Papal spokesman Cardinal G. Savonarola said with a broad smile, “I’ve been waiting a long time for this. A long, long time. Finally: a pope who dispenses with worldly vanities! We’re going to celebrate tonight with a big bonfire in front of St. Peter’s.”

In a post-announcement interview, Pope Francis said that the sale was only the beginning. “We’re going to save more money by defrocking the child abusers and all those who sheltered them. Good grief!” he continued with a shake of his head, “we give these people lifetime sinecures? I don’t think so. As of this weekend, they’re off the payroll and out of their church housing. And not one more penny of the faithful’s tithes will go to their legal bills.”

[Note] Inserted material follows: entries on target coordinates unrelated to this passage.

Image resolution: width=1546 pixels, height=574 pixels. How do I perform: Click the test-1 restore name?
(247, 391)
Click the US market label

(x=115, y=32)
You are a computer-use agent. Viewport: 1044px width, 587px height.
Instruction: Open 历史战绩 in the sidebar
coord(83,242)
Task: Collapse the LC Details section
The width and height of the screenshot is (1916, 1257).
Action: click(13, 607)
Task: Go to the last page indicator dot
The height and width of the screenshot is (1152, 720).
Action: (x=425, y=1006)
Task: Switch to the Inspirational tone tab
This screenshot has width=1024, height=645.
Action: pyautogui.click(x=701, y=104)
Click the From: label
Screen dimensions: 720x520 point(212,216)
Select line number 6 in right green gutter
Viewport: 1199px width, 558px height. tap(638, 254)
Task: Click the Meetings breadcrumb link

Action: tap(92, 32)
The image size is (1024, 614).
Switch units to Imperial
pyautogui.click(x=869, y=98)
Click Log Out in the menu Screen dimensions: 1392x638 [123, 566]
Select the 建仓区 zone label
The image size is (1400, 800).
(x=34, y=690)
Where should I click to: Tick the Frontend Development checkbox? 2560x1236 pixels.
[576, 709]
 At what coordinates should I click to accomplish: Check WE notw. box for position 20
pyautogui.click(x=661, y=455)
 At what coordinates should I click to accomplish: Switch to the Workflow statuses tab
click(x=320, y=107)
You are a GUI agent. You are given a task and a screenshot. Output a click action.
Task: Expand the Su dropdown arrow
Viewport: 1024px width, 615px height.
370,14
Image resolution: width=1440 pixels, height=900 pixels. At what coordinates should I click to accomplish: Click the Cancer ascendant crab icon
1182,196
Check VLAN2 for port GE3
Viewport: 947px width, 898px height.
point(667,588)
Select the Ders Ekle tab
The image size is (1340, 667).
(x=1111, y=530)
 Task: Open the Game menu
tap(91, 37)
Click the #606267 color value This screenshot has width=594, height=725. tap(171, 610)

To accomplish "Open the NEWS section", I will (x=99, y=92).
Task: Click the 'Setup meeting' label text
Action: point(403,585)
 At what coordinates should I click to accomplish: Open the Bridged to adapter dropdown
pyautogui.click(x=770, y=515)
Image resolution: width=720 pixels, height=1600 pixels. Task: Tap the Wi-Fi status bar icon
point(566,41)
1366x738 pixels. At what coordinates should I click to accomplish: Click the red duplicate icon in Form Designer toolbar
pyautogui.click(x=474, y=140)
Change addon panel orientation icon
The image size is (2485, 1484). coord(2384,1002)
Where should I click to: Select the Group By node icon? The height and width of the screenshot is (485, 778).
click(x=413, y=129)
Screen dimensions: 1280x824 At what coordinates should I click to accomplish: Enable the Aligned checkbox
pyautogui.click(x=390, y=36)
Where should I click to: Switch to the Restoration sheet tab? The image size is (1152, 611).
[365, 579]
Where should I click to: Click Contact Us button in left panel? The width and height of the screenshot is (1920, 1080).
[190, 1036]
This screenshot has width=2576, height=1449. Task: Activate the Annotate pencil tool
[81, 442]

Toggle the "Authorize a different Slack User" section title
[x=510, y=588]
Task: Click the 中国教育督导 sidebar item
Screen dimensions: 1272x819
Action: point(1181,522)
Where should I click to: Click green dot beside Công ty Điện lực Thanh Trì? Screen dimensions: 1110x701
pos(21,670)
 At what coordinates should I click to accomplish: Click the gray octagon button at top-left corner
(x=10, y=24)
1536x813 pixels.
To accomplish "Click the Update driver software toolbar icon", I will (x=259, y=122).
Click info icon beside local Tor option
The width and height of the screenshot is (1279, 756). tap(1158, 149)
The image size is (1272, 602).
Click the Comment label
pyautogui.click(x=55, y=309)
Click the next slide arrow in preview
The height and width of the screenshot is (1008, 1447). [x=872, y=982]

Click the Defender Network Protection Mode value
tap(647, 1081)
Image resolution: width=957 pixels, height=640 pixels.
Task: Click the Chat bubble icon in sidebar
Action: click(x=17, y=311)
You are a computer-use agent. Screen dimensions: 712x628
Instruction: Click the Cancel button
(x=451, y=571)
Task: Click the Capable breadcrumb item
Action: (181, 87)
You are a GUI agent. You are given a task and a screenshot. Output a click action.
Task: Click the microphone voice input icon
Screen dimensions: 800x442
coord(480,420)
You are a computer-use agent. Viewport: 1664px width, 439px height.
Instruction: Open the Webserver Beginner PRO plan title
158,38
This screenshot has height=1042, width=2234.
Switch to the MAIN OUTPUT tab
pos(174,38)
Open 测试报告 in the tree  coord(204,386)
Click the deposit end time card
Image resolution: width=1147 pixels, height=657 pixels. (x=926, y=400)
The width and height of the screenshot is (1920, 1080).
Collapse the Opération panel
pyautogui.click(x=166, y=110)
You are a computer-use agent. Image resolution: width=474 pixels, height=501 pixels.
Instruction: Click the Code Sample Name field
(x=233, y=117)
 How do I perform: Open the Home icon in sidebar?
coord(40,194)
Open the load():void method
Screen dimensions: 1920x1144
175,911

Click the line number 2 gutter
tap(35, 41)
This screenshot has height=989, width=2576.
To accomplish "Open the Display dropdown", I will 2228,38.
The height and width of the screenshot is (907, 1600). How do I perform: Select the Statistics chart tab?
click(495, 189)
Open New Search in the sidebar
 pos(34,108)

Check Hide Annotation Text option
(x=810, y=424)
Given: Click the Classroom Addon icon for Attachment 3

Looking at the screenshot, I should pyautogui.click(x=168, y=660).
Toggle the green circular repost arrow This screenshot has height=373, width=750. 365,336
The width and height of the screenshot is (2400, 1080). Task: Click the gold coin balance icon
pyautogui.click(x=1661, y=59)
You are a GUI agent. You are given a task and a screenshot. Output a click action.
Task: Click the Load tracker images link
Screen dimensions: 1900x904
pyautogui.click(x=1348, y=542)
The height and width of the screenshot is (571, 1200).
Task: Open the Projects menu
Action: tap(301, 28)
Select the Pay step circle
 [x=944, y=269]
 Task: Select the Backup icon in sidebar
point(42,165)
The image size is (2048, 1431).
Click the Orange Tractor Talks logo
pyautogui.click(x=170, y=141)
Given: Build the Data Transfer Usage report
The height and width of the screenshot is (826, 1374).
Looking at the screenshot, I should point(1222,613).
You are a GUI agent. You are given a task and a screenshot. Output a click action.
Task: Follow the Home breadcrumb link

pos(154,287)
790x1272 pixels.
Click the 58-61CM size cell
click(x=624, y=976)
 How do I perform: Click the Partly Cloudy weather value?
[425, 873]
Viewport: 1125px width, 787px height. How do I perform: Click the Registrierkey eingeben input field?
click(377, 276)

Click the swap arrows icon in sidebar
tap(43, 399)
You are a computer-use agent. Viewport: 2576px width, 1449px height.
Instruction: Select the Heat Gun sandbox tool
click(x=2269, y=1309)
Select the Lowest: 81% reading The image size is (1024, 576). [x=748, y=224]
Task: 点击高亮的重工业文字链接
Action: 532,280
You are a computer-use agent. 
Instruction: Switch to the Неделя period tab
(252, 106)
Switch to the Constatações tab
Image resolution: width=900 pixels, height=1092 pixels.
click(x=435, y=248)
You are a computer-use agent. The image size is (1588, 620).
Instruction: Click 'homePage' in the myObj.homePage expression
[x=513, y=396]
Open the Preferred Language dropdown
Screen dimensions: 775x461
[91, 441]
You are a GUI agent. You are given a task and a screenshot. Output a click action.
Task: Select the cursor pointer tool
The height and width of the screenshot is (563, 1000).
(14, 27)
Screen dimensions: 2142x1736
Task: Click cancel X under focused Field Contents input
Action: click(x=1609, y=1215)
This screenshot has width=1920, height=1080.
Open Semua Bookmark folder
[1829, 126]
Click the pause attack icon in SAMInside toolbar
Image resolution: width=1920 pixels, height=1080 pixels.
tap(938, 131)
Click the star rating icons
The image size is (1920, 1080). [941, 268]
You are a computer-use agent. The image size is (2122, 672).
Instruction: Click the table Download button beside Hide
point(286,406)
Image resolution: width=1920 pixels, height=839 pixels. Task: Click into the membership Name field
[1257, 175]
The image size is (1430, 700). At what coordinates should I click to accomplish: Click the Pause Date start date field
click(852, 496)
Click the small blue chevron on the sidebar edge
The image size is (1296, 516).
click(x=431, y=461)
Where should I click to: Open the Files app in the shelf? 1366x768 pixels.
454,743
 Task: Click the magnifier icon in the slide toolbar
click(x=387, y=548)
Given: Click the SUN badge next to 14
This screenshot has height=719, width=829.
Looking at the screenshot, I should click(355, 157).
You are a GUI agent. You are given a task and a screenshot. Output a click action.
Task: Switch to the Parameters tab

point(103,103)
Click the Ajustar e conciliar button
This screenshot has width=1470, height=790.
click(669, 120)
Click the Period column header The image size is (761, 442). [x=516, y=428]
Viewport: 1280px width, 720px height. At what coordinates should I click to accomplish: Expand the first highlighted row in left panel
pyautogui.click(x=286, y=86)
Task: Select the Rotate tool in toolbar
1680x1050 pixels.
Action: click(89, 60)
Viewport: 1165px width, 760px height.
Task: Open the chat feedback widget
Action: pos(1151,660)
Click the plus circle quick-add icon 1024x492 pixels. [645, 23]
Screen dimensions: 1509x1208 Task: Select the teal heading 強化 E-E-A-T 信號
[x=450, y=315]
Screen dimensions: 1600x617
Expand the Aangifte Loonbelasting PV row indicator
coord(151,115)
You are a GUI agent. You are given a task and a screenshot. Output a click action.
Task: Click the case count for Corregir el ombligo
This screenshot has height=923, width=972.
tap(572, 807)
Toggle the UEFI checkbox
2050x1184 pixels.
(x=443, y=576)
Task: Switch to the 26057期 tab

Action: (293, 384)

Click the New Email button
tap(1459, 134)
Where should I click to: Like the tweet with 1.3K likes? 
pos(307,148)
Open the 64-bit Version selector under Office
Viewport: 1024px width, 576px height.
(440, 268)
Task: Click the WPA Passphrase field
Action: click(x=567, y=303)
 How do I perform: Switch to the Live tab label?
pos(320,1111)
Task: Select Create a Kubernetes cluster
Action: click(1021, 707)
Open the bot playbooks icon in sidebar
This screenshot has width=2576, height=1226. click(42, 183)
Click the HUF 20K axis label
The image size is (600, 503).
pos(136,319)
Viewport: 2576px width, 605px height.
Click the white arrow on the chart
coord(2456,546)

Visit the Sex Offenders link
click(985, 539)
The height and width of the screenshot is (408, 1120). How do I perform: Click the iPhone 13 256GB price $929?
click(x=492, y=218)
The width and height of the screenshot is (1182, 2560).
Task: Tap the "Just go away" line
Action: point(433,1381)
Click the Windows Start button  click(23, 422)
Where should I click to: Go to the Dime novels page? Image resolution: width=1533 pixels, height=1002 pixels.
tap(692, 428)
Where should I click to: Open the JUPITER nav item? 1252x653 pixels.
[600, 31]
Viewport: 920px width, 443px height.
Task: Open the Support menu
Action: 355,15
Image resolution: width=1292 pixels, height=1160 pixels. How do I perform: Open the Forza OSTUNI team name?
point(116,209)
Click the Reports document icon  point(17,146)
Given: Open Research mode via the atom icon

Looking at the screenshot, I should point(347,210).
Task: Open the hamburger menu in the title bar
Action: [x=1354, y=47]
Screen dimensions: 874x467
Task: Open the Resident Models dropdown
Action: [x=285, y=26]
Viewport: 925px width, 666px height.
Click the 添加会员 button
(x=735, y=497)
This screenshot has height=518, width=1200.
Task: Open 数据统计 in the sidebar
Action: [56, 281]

Some conservative critics of the Pope, however, warned that some of the announced measures would cripple a church already losing ground in Latin America, North America, and Europe. “Now the Holy Father has taken away our main source of income?” protested J. Tetzel, Archbishop of Saxony. “How are we to survive without bingo?”

Pope Francis, when asked about how local congregations could possibly pay their bills without holding regular evenings of gambling on the premises, replied with a steely look and said, “We managed to survive cutting back on rampant indulgence- and office-selling a few hundred years ago. I think we’ll manage somehow without encouraging people to spend evenings on a game of chance hoping to make a few miserable dollars.”

The Bill and Melinda Gates Foundation has already submitted a proposal to buy and preserve the greatest of the buildings and art collection as a perpetually endowed UNESCO World Heritage Site. One member of the Curia, who preferred not to be named, was quoted as saying, “Wow. If they were faithful Catholics, they could avoid purgatory entirely with a gift like that. What a waste of good supererogation.”

Popular faith-healer and evangelist Benny Hinn was rebuffed in his offer, however, to purchase the elaborate white vestments stored in the Vatican’s vast collection of clothing and textiles. “It is our feeling,” said Cardinal Savonarola, “that Mr. Hinn ought to reconsider whether white is really his colour and whether, in fact, he might do better wearing penitential brown, like St. Francis himself.”

At the end of the interview, Pope Francis was asked what prompted him to make such a radical decision so early in his papacy. “Well,” he said with a chuckle, “once I got lost in the papal apartments for the third time, the absurdity of it all really came home to me. I mean, how much space does a single person need?”

When a reporter followed up by asking how far he would be downsizing, the pope who has confounded all expectations replied, “A lot—but still not too much. As I say, I don’t need a lot of room, but if the next pope is mar—” and then he interrupted himself with a small wave of his hand.

“One step at a time,” he said quietly, bowed cordially, and left the room.